━━ Task material ━━
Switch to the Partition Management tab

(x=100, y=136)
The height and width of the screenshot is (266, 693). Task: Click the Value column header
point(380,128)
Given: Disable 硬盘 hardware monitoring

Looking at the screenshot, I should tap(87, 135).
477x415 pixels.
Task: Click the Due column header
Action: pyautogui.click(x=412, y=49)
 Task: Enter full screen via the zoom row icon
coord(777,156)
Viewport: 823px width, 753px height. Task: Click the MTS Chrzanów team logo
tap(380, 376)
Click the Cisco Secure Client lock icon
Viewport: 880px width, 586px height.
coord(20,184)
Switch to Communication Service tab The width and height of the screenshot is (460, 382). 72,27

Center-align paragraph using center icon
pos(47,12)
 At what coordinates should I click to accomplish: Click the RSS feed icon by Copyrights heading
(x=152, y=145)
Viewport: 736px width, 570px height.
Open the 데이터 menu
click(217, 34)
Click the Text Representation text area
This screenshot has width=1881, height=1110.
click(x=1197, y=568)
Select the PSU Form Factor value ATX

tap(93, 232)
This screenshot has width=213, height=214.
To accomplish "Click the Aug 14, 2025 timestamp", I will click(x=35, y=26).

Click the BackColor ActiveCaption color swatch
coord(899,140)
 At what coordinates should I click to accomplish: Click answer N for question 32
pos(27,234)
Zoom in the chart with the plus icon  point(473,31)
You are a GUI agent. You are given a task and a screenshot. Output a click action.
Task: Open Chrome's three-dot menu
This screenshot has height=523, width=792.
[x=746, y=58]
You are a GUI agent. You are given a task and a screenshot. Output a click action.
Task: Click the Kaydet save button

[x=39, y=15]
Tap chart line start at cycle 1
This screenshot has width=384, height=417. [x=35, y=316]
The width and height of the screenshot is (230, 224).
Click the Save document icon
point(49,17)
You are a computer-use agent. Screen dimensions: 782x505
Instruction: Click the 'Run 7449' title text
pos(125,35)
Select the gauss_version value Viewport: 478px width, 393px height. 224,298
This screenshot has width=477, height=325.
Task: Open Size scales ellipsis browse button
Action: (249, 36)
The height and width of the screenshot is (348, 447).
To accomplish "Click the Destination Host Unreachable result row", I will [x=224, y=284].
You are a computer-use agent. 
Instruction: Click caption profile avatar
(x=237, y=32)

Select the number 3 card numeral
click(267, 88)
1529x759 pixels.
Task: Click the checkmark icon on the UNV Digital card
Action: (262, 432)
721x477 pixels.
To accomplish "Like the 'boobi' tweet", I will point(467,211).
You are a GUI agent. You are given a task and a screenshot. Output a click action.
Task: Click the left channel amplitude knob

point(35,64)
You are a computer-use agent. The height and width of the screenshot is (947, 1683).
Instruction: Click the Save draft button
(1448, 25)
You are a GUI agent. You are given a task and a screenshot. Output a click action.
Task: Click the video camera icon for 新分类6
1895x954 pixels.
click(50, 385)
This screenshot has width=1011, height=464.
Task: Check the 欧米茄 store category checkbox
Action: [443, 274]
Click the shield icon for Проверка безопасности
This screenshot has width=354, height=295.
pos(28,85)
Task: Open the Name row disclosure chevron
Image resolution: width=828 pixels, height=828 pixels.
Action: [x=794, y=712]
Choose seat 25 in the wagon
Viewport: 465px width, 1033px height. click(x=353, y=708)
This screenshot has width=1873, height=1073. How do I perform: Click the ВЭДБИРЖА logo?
━━━
A verbatim copy of the records above should be returned.

Switch to the Partition Management tab

(x=100, y=136)
The height and width of the screenshot is (266, 693). Task: Click the Value column header
point(380,128)
Given: Disable 硬盘 hardware monitoring

Looking at the screenshot, I should tap(87, 135).
477x415 pixels.
Task: Click the Due column header
Action: pyautogui.click(x=412, y=49)
 Task: Enter full screen via the zoom row icon
coord(777,156)
Viewport: 823px width, 753px height. Task: Click the MTS Chrzanów team logo
tap(380, 376)
Click the Cisco Secure Client lock icon
Viewport: 880px width, 586px height.
coord(20,184)
Switch to Communication Service tab The width and height of the screenshot is (460, 382). 72,27

Center-align paragraph using center icon
pos(47,12)
 At what coordinates should I click to accomplish: Click the RSS feed icon by Copyrights heading
(x=152, y=145)
Viewport: 736px width, 570px height.
Open the 데이터 menu
click(217, 34)
Click the Text Representation text area
This screenshot has width=1881, height=1110.
click(x=1197, y=568)
Select the PSU Form Factor value ATX

tap(93, 232)
This screenshot has width=213, height=214.
To accomplish "Click the Aug 14, 2025 timestamp", I will click(x=35, y=26).

Click the BackColor ActiveCaption color swatch
coord(899,140)
 At what coordinates should I click to accomplish: Click answer N for question 32
pos(27,234)
Zoom in the chart with the plus icon  point(473,31)
You are a GUI agent. You are given a task and a screenshot. Output a click action.
Task: Open Chrome's three-dot menu
This screenshot has height=523, width=792.
[x=746, y=58]
You are a GUI agent. You are given a task and a screenshot. Output a click action.
Task: Click the Kaydet save button

[x=39, y=15]
Tap chart line start at cycle 1
This screenshot has width=384, height=417. [x=35, y=316]
The width and height of the screenshot is (230, 224).
Click the Save document icon
point(49,17)
You are a computer-use agent. Screen dimensions: 782x505
Instruction: Click the 'Run 7449' title text
pos(125,35)
Select the gauss_version value Viewport: 478px width, 393px height. 224,298
This screenshot has width=477, height=325.
Task: Open Size scales ellipsis browse button
Action: (249, 36)
The height and width of the screenshot is (348, 447).
To accomplish "Click the Destination Host Unreachable result row", I will [x=224, y=284].
You are a computer-use agent. 
Instruction: Click caption profile avatar
(x=237, y=32)

Select the number 3 card numeral
click(267, 88)
1529x759 pixels.
Task: Click the checkmark icon on the UNV Digital card
Action: (262, 432)
721x477 pixels.
To accomplish "Like the 'boobi' tweet", I will point(467,211).
You are a GUI agent. You are given a task and a screenshot. Output a click action.
Task: Click the left channel amplitude knob

point(35,64)
You are a computer-use agent. The height and width of the screenshot is (947, 1683).
Instruction: Click the Save draft button
(1448, 25)
You are a GUI agent. You are given a task and a screenshot. Output a click action.
Task: Click the video camera icon for 新分类6
1895x954 pixels.
click(50, 385)
This screenshot has width=1011, height=464.
Task: Check the 欧米茄 store category checkbox
Action: [443, 274]
Click the shield icon for Проверка безопасности
This screenshot has width=354, height=295.
pos(28,85)
Task: Open the Name row disclosure chevron
Image resolution: width=828 pixels, height=828 pixels.
Action: [x=794, y=712]
Choose seat 25 in the wagon
Viewport: 465px width, 1033px height. click(x=353, y=708)
This screenshot has width=1873, height=1073. How do I perform: Click the ВЭДБИРЖА logo?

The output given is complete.